Le gouvernement Charest a donné une tribune en or aux provinces qui s'opposent au gouvernement de Steven Harper. D'une seule voix, les provinces ont dénoncé hier les compressions de 45 millions décrétées par Ottawa dans les subventions destinées aux artistes.

«Ce qui est important, c'est de faire la démonstration que c'est dans tout le pays que ces coupes inquiètent. Le Québec et toutes les autres provinces sont unis, les provinces sont touchées partout, de Terre-Neuve à la Colombie-Britannique», a soutenu hier la ministre québécoise Christine St-Pierre, à l'issue d'une conférence de deux jours des ministres provinciaux responsables de la culture au pays.

 

Onze des 13 provinces et territoires ont assisté à la conférence. Leur déclaration commune condamne sans appel la décision fédérale. Brillaient par leur absence la très conservatrice Alberta ainsi que la Colombie-Britannique, qui a adopté comme règle de ne pas participer à ces conférences durant une campagne électorale.

La réunion, prévue depuis l'été, devait être une conférence fédérale-provinciale.
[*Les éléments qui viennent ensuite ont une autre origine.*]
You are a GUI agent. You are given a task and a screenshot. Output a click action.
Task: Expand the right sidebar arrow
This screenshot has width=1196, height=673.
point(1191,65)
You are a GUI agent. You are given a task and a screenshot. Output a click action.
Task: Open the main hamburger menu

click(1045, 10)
Elle aurait normalement dû être annulée à cause de la campagne électorale. Québec a toutefois décidé de maintenir le cap et de transformer la réunion en conférence des provinces.

Deux provinces littéralement en guerre contre le gouvernement fédéral, l'Ontario et Terre-Neuve, n'ont pas raté l'occasion offerte par Québec. Aux côtés de Mme St-Pierre se trouvaient la ministre ontarienne Aileen Caroll, du très libéral gouvernement de Dalton McGuinty, et Clyde Jackman, de Terre-Neuve, dont le premier ministre conservateur, Danny Williams, fait campagne contre Stephen Harper. Avec Hédard Albert, du Nouveau-Brunswick (autre gouvernement libéral), les provinces ont vertement critiqué la décision fédérale défendue par Josée Verner.
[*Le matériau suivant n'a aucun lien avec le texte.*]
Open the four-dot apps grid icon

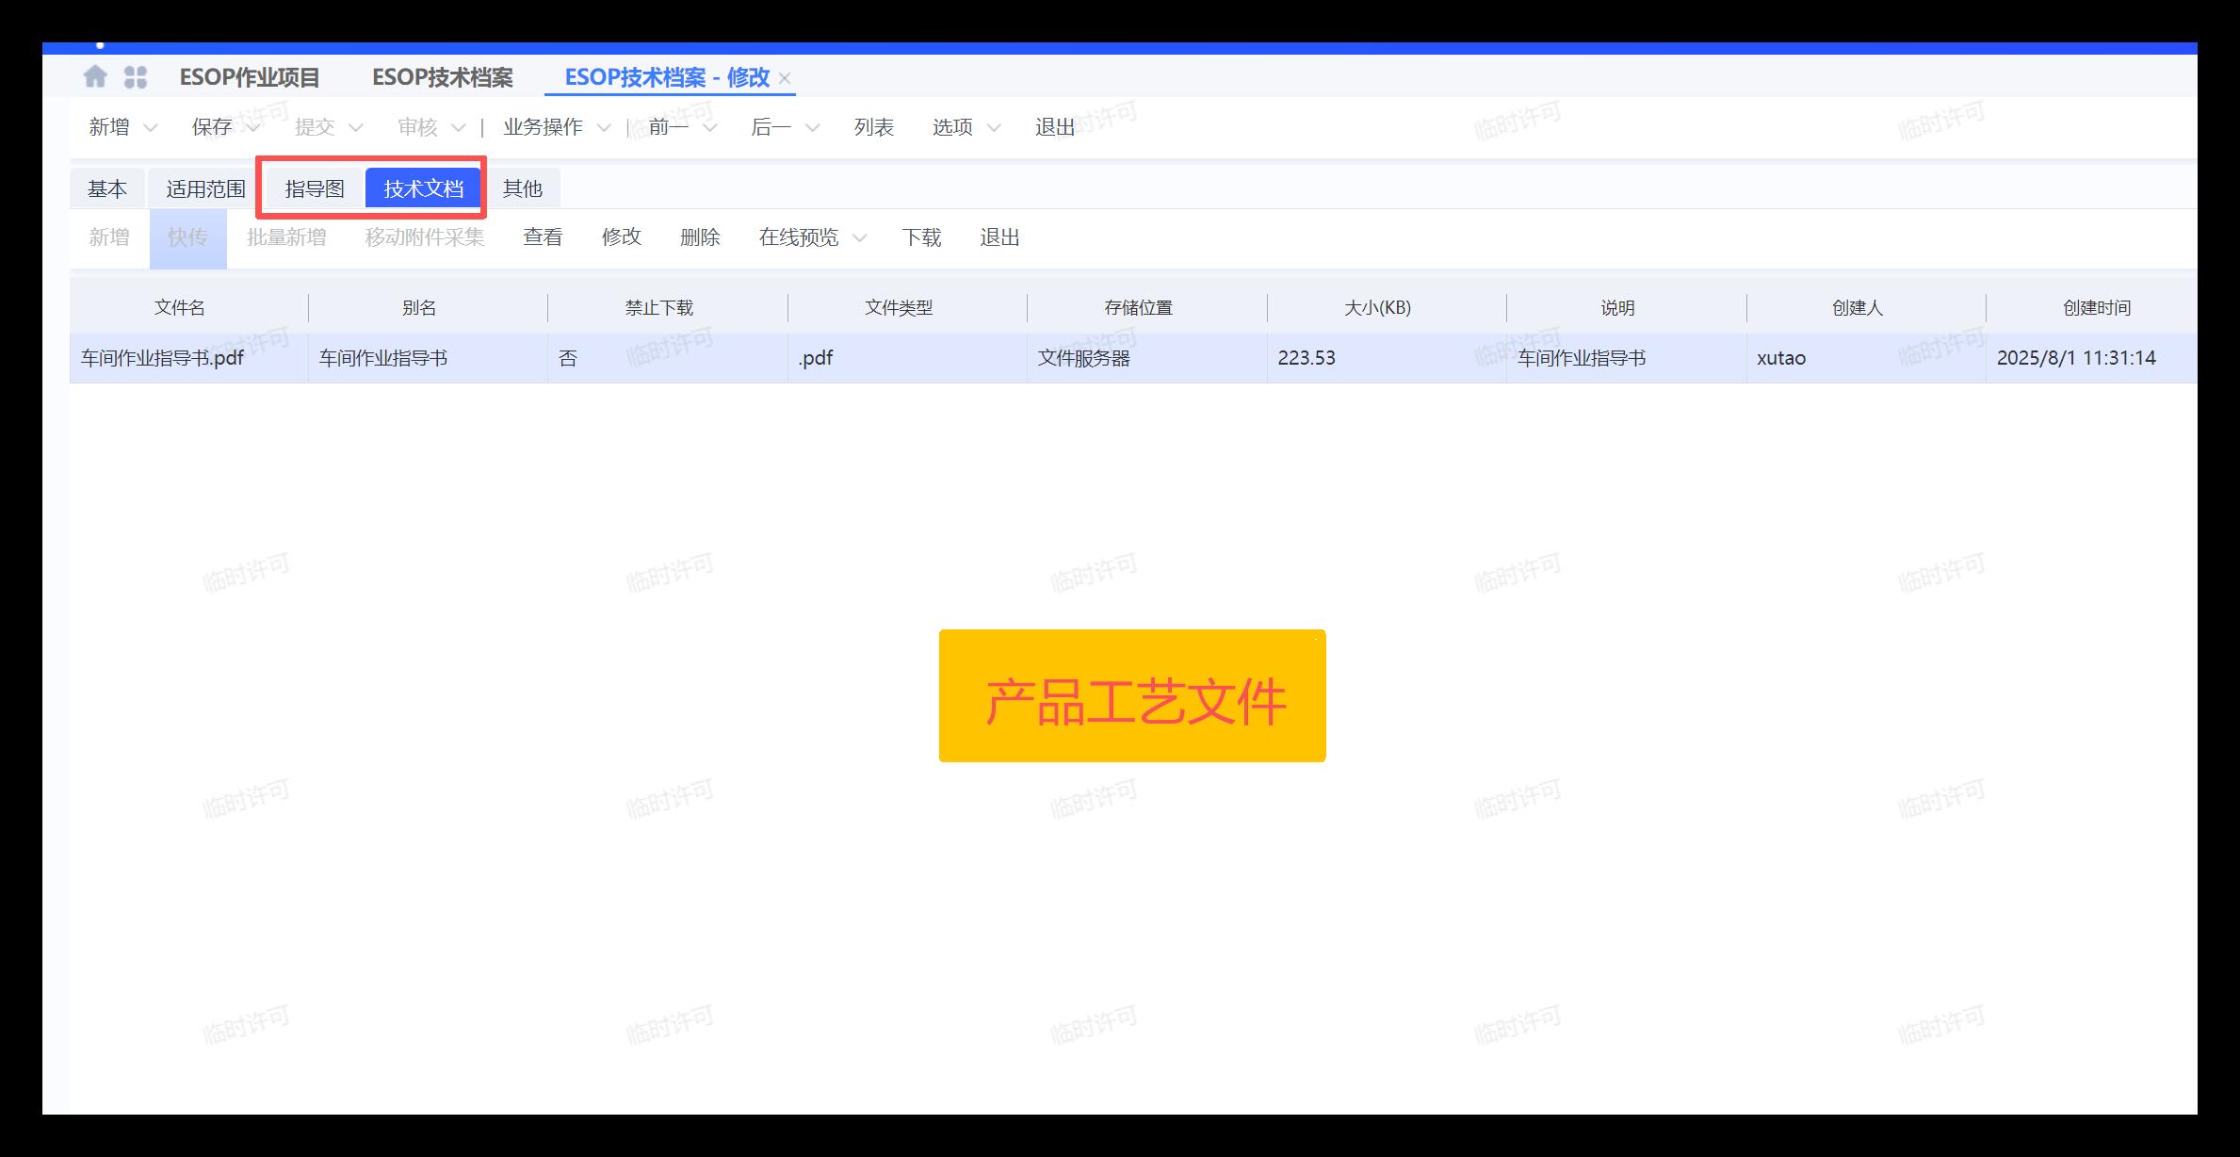pyautogui.click(x=136, y=77)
Dans leur déclaration commune, les gouvernements représentés à la conférence n'y vont pas par quatre chemins: «La décision du gouvernement fédéral compromet des années de travail de la part d'artistes, de fonctionnaires, de diplomates et d'élus afin de développer et faire rayonner notre secteur de la culture.»

Rappelant la «vive inquiétude» suscitée par ces compressions, les gouvernements demandent à Ottawa «de renverser sa décision de réduire les investissements dans les programmes importants».

Les ministres St-Pierre et Caroll se sont bien gardées de recommander explicitement aux électeurs de ne pas cautionner les conservateurs à cause de cette décision. Le Terre-Neuvien Jackman a été plus direct: les gens doivent tenir compte de ce genre de décision «au moment de mettre leur X», a-t-il dit.

Plus d'un million d'emplois

Au Canada 1,1 million d'emplois dépendent du secteur culturel, qui génère 7% du PIB, a souligné Mme St-Pierre.

«La culture fait travailler beaucoup de monde, des coiffeurs aux menuisiers. La quincaillerie qui vend des clous et des planches pour construire un décor est bien contente, c'est plus de 175 000 personnes qui, au Québec, tirent un revenu de l'industrie culturelle», a dit Mme St-Pierre.

Pour elle, les propos que Normand Latourelle, promoteur de Cavalia, a publiés hier dans les quotidiens ne pèsent pas lourd comparés à la montagne des créateurs inquiets devant les coupes. M. Latourelle a invité hier les créateurs à cesser de critiquer la revue des programmes faite par Ottawa, avec l'espoir qu'ils seraient remplacés par d'autres mesures, administrativement moins lourdes.